A good data scientist is hard to find

Home > data science > A good data scientist is hard to find

A good data scientist is hard to find

December 26, 2011 Cathy O'Neil, mathbabe

As a data scientist at an internet start-up, I am something of a quantitative handyman. I go where there is need for quantitative thinking. Since the business model of my company is super quantitative, this means I have lots of work. I have recently categorized the kind of things I do into 4 bins:

I visualize data for business people to digest. This is a kind of fancy data science-y way of saying I design reports. It’s actually a hugely critical part of the business, since our clients are less quantitative than we are and need to feel like they understand the situation, so clear, honest, and easily digestible visuals is a priority.
I forecast behavior using models. This means I forecast what users on a website will do, based on their attributes and historical precedent for what people who shared their attributes did in the past, and I also do things like stress test the business itself, in order to answer questions like, what would happen to our revenue stream if one of our advertisers jumped out of the auction?
I measure. This is where the old-school statistics comes in, in deciding whether things are statistically significant and what is our confidence interval. It’s related to reporting as well, but it’s a separate task.
I help decide whether business ideas are quantitatively reasonable. Will there be enough data to answer this question? How long will we need to collect data to have a statistically significant answer to that? This is kind of like being a McKinsey consultant on data steroids.

So why is it so hard to find a good data scientist?

Here’s why. Most data scientists don’t really think that 3 and 4 above are their job. It is far less sexy to try to honestly find the confidence interval of a prediction than it is to model behavior. Data scientists are considered magical when they forecast behavior that was hitherto unknown, and they are considered total downers when they tell their CEO, hey there’s just not enough data to start that business you want to start, or hey this data is actually really fat-tailed and our confidence intervals suck.

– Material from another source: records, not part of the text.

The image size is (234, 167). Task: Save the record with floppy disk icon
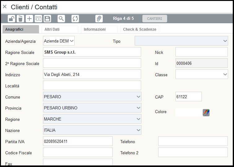click(x=47, y=19)
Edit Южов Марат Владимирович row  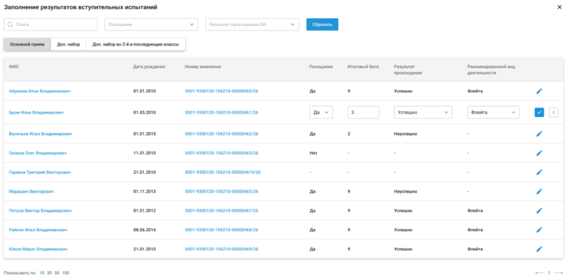click(x=539, y=249)
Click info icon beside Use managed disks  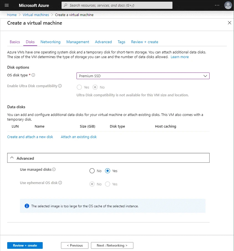[x=54, y=169]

In other words, it’s something like what the head of risk management had to face at a big bank taking risks in 2007. There’s a responsibility to warn people that too much confidence in the models is bad, but then there’s the political reality of the situation, where you just want to be liked and you don’t actually have the power to stop the relevant decisions anyway. And there’s the added issue in a start-up that they are your models, and you want them to be liked (and to be invincible).

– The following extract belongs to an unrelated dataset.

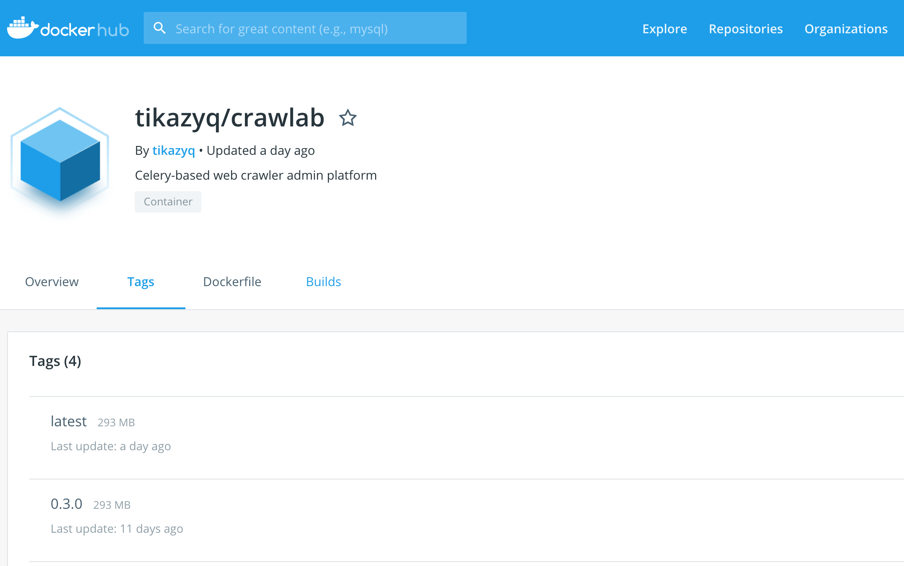Click the search input field
This screenshot has height=566, width=904.
(x=304, y=28)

It’s far easier to focus on visualizing and modeling, or to stay even sexier and more mystical, just modeling itself, and let the business make decisions that could ultimately not work out, or act on data that’s pure noise.

How do you select for a good data scientist? Look for one that speaks clearly, directly, and emphasizes skepticism. Look for one that is ready to vent about how people trust models too much, and also someone who’s pushy enough to speak up at a meeting and be that annoying person who holds people back from drinking too much kool-aid.

Categories: data science

Comments (12)

OldSkeptic

December 27, 2011 at 4:19 am

Yeh and get fired all the time .. as I have been. So no one wants to be a ‘good;’ data scientist, the risks are too large. Better just to tell the ‘pers that be’ what they want to hear .. and if you don’t they will get rid of you and get someone who will.

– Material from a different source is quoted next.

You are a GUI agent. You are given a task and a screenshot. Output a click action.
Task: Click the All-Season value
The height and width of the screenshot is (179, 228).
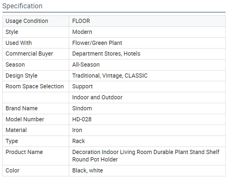point(86,65)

I’m a classic old school data scientist (Physics and OR background), with multiple skills right across the spectrum. You know what I have discovered .. no one cares any longer.

In fact if you are good (and I am really good) and you have integrity … you are a marked person. If by some mistake they actually hire you then your time is very, very limited.

Once saved an organisation $600 million (yes really) and they hated me for it, tried to stop them blowing $1.4 billion (yes really) and got rolled.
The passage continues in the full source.